● What to work on
Start to finish, repeat the records exactly.

╭─ Provided entries

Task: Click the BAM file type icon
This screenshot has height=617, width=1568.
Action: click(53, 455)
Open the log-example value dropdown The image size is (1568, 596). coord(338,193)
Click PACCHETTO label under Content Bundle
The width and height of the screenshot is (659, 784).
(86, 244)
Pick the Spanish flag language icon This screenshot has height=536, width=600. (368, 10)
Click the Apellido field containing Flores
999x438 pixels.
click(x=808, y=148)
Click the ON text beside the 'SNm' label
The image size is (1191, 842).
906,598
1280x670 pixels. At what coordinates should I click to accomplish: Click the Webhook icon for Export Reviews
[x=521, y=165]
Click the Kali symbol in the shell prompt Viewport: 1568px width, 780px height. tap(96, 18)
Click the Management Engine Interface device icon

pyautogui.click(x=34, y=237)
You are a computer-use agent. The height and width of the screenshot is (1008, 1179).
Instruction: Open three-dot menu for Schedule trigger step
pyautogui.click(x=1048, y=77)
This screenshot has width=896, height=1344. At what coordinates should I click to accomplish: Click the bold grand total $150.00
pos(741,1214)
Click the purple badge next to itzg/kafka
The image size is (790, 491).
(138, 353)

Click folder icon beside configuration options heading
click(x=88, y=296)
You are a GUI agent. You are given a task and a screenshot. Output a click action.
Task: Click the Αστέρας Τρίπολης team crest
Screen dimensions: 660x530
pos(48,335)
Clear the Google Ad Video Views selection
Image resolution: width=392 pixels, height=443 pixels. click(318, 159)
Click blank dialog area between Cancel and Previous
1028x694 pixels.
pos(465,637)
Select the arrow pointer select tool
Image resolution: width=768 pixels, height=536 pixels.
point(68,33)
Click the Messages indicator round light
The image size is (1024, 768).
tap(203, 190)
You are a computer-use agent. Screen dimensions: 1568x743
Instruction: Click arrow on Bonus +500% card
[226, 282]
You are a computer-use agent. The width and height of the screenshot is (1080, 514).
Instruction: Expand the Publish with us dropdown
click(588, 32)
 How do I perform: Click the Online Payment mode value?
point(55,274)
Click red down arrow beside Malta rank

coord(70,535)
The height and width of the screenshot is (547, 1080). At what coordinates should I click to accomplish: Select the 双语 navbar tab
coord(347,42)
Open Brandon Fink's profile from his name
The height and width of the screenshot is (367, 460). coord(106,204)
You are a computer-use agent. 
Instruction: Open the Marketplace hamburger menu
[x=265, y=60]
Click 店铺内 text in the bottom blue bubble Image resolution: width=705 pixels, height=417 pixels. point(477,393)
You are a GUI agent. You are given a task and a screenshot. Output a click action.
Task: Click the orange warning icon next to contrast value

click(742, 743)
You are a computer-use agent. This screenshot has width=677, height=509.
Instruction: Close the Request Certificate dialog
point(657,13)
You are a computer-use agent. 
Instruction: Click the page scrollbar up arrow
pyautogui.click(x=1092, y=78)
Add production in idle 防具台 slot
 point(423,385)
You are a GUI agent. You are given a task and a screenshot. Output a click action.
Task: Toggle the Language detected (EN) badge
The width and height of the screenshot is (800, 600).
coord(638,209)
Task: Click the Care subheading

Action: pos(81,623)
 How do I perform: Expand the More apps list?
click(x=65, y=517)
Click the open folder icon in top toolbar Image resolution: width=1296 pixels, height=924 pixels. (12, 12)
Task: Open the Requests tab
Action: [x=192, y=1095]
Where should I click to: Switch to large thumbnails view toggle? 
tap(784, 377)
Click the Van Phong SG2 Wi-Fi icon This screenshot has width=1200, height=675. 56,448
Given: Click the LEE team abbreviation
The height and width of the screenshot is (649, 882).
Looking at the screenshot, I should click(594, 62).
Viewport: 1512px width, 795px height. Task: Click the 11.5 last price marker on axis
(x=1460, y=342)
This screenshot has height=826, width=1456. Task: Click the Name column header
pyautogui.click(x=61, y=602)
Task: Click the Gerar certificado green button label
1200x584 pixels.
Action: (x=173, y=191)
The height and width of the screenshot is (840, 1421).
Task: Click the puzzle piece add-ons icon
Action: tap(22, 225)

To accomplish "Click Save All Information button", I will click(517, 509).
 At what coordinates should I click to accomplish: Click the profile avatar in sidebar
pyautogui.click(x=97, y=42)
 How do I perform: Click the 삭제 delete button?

╰─

● Answer to this task
Task: Click the BAM file type icon
This screenshot has height=617, width=1568.
Action: click(53, 455)
Open the log-example value dropdown The image size is (1568, 596). coord(338,193)
Click PACCHETTO label under Content Bundle
The width and height of the screenshot is (659, 784).
(86, 244)
Pick the Spanish flag language icon This screenshot has height=536, width=600. (368, 10)
Click the Apellido field containing Flores
999x438 pixels.
click(x=808, y=148)
Click the ON text beside the 'SNm' label
The image size is (1191, 842).
906,598
1280x670 pixels. At what coordinates should I click to accomplish: Click the Webhook icon for Export Reviews
[x=521, y=165]
Click the Kali symbol in the shell prompt Viewport: 1568px width, 780px height. tap(96, 18)
Click the Management Engine Interface device icon

pyautogui.click(x=34, y=237)
You are a computer-use agent. The height and width of the screenshot is (1008, 1179).
Instruction: Open three-dot menu for Schedule trigger step
pyautogui.click(x=1048, y=77)
This screenshot has width=896, height=1344. At what coordinates should I click to accomplish: Click the bold grand total $150.00
pos(741,1214)
Click the purple badge next to itzg/kafka
The image size is (790, 491).
(138, 353)

Click folder icon beside configuration options heading
click(x=88, y=296)
You are a GUI agent. You are given a task and a screenshot. Output a click action.
Task: Click the Αστέρας Τρίπολης team crest
Screen dimensions: 660x530
pos(48,335)
Clear the Google Ad Video Views selection
Image resolution: width=392 pixels, height=443 pixels. click(318, 159)
Click blank dialog area between Cancel and Previous
1028x694 pixels.
pos(465,637)
Select the arrow pointer select tool
Image resolution: width=768 pixels, height=536 pixels.
point(68,33)
Click the Messages indicator round light
The image size is (1024, 768).
tap(203, 190)
You are a computer-use agent. Screen dimensions: 1568x743
Instruction: Click arrow on Bonus +500% card
[226, 282]
You are a computer-use agent. The width and height of the screenshot is (1080, 514).
Instruction: Expand the Publish with us dropdown
click(588, 32)
 How do I perform: Click the Online Payment mode value?
point(55,274)
Click red down arrow beside Malta rank

coord(70,535)
The height and width of the screenshot is (547, 1080). At what coordinates should I click to accomplish: Select the 双语 navbar tab
coord(347,42)
Open Brandon Fink's profile from his name
The height and width of the screenshot is (367, 460). coord(106,204)
You are a computer-use agent. 
Instruction: Open the Marketplace hamburger menu
[x=265, y=60]
Click 店铺内 text in the bottom blue bubble Image resolution: width=705 pixels, height=417 pixels. point(477,393)
You are a GUI agent. You are given a task and a screenshot. Output a click action.
Task: Click the orange warning icon next to contrast value

click(742, 743)
You are a computer-use agent. This screenshot has width=677, height=509.
Instruction: Close the Request Certificate dialog
point(657,13)
You are a computer-use agent. 
Instruction: Click the page scrollbar up arrow
pyautogui.click(x=1092, y=78)
Add production in idle 防具台 slot
 point(423,385)
You are a GUI agent. You are given a task and a screenshot. Output a click action.
Task: Toggle the Language detected (EN) badge
The width and height of the screenshot is (800, 600).
coord(638,209)
Task: Click the Care subheading

Action: pos(81,623)
 How do I perform: Expand the More apps list?
click(x=65, y=517)
Click the open folder icon in top toolbar Image resolution: width=1296 pixels, height=924 pixels. (12, 12)
Task: Open the Requests tab
Action: [x=192, y=1095]
Where should I click to: Switch to large thumbnails view toggle? 
tap(784, 377)
Click the Van Phong SG2 Wi-Fi icon This screenshot has width=1200, height=675. 56,448
Given: Click the LEE team abbreviation
The height and width of the screenshot is (649, 882).
Looking at the screenshot, I should click(594, 62).
Viewport: 1512px width, 795px height. Task: Click the 11.5 last price marker on axis
(x=1460, y=342)
This screenshot has height=826, width=1456. Task: Click the Name column header
pyautogui.click(x=61, y=602)
Task: Click the Gerar certificado green button label
1200x584 pixels.
Action: (x=173, y=191)
The height and width of the screenshot is (840, 1421).
Task: Click the puzzle piece add-ons icon
Action: tap(22, 225)

To accomplish "Click Save All Information button", I will click(517, 509).
 At what coordinates should I click to accomplish: Click the profile avatar in sidebar
pyautogui.click(x=97, y=42)
 How do I perform: Click the 삭제 delete button?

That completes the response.